## BEGIN Listed entries
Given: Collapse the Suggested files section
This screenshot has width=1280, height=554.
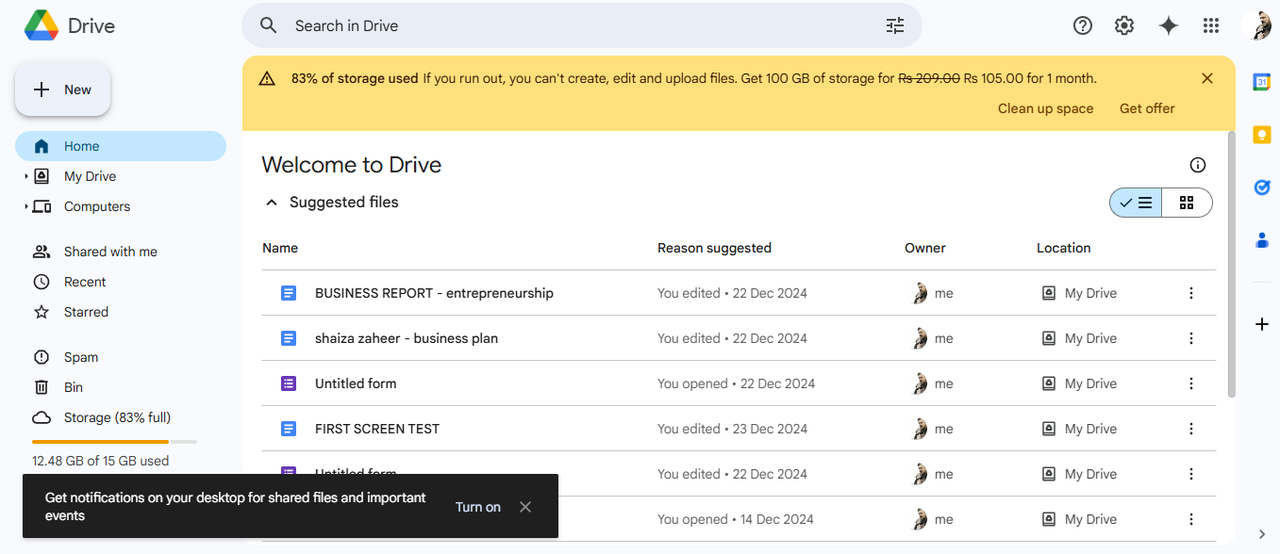Looking at the screenshot, I should (271, 203).
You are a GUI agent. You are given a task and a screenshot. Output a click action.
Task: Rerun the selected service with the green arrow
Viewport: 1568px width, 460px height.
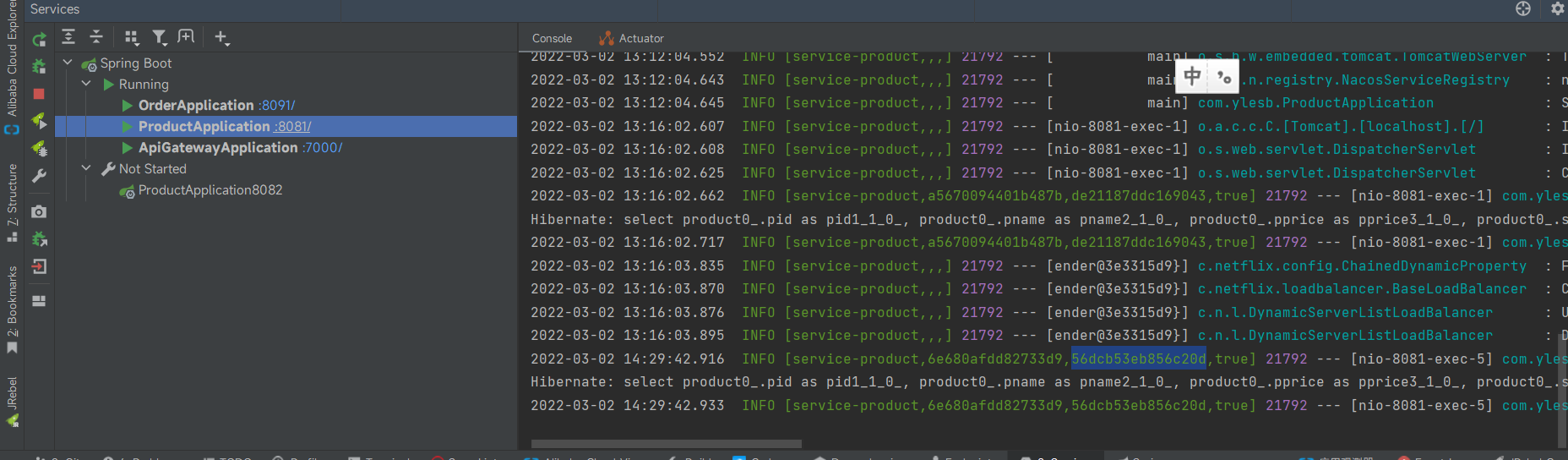(39, 39)
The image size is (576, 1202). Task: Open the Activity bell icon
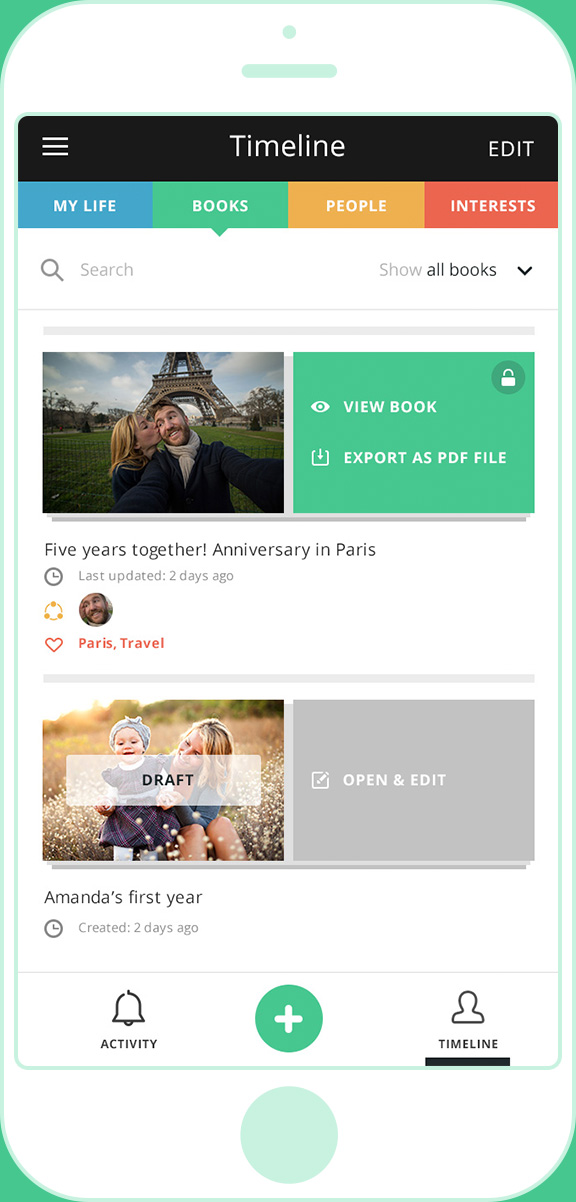coord(129,1009)
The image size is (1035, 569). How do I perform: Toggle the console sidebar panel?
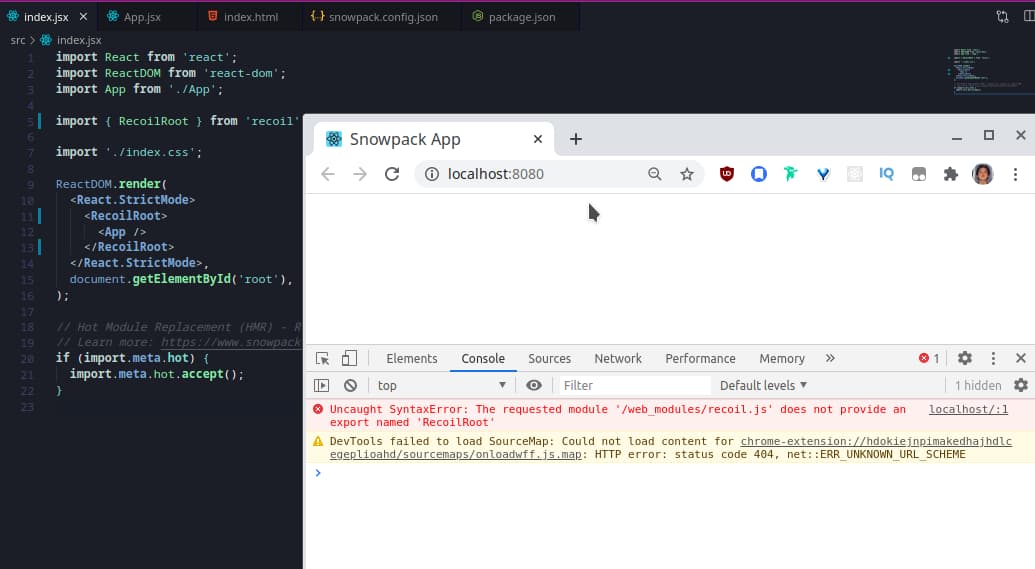[322, 385]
## END Listed entries
- **The problem**
Pull out each line of the records that contains the string "width", copying each one in full.

- **Completed task**
This screenshot has width=1280, height=554.
Viewport: 1568px width, 460px height.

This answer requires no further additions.